Roel Refran, chief operations officer of the PSE, explained in a phone interview that any violation of the listing and disclosure rule has a corresponding penalty.
The rule is known to all listed firms at the time they made an initial public offering.
“As a result of our compliance monitoring, these listed firms have accordingly been slapped with penalties as a consequence of their failure to comply with the reportorial requirement,” Refran said.
Of the 264 listed corporations, 5.6 percent or 15 have not submitted annual reports for the year ended December 31, 2015 on or before the extended deadline of April 29, 2016.
These firms are 8990 Holdings Inc. (HOUSE), Acesite (Phils.) Hotel Corp. (ACE), Agrinurture Inc. (ANI), Alliance Select Foods International Inc. (FOOD), Century Peak Metals Holdings Corp. (CPM), Chemical Industries of the Philippines Inc. (CIP), Globalport 900 Inc. (PORT), Greenenergy Holdings Inc. (GREEN), and IP E-Game Ventures Inc. (EG).
“The imposition of penalties is our way of encouraging them to comply with the disclosure requirement.
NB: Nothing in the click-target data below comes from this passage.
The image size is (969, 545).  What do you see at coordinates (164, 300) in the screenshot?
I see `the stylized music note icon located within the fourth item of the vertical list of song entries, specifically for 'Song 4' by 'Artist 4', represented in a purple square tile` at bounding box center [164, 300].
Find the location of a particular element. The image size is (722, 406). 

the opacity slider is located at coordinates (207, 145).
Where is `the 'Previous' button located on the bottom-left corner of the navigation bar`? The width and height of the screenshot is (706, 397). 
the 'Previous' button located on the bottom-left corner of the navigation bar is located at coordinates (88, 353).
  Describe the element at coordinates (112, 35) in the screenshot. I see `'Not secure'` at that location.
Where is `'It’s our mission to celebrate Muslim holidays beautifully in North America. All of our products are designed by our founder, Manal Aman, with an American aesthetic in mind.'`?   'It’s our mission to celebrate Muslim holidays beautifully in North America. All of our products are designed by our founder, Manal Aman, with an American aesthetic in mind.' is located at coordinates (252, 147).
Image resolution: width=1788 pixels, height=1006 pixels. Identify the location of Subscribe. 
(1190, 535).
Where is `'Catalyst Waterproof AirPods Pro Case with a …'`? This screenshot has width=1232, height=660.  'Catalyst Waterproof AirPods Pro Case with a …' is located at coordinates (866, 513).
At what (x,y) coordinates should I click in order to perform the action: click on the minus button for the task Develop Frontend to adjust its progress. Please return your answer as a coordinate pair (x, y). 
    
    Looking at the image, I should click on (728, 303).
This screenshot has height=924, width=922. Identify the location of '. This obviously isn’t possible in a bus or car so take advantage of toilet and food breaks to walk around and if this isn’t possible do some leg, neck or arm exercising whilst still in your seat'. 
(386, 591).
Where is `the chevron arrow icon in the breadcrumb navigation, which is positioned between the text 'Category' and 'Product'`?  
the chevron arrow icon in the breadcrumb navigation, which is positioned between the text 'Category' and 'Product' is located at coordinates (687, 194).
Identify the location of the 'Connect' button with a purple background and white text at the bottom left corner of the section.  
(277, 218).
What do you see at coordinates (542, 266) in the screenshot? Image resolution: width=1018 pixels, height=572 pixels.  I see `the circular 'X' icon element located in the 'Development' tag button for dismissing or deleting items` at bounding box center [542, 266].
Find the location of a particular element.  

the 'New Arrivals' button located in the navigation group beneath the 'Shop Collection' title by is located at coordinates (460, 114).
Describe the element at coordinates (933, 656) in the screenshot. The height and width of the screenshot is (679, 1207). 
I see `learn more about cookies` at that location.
Hopefully, we could attain 100 percent compliance by doing this,” Refran said.
The other firms that failed to submit annual reports for the period are LMG Chemicals Corp. (LMG), Metro Global Holdings Corp. (MGH), PAL Holdings Inc. (PAL), Premiere Horizon Alliance Corp. (PHA), Uncoil Resources & Holdings Company Inc. (UNI), and Wellex Industries Inc. (WIN).
The penalties vary depending on the frequency and gravity of the violation.
Failing to submit an annual report is slapped with an amount based on the total asset of the company.
For companies with assets of P25 million but less than P30 million, the basic fine is P5,000, plus P500 for each day of delay but not over P50, 000. Firms that have P1 billion worth assets are penalize with a P50,000 basic fine and 5,000 for each day of delay but exceeding P500,000.
Repeating the violation could lead to the suspension of trading and may be a ground for delisting erring firms.
The PSE official said there are underlying objectives in requiring listed companies to disclose material information like financial condition.
“First, we would like to attain 100 percent disclosure compliance among all listed firms.
Second, material information is critical not only for transparency but ultimately because this [annual report], among others, is considered as material information in order to help investors make sound business judgment, e.g., whether they would invest or not in certain listed companies,” he said.
“Thus, if they [listed firms]do not comply, then the investing public would not have sufficient knowledge in making their investment choices,” Refran added.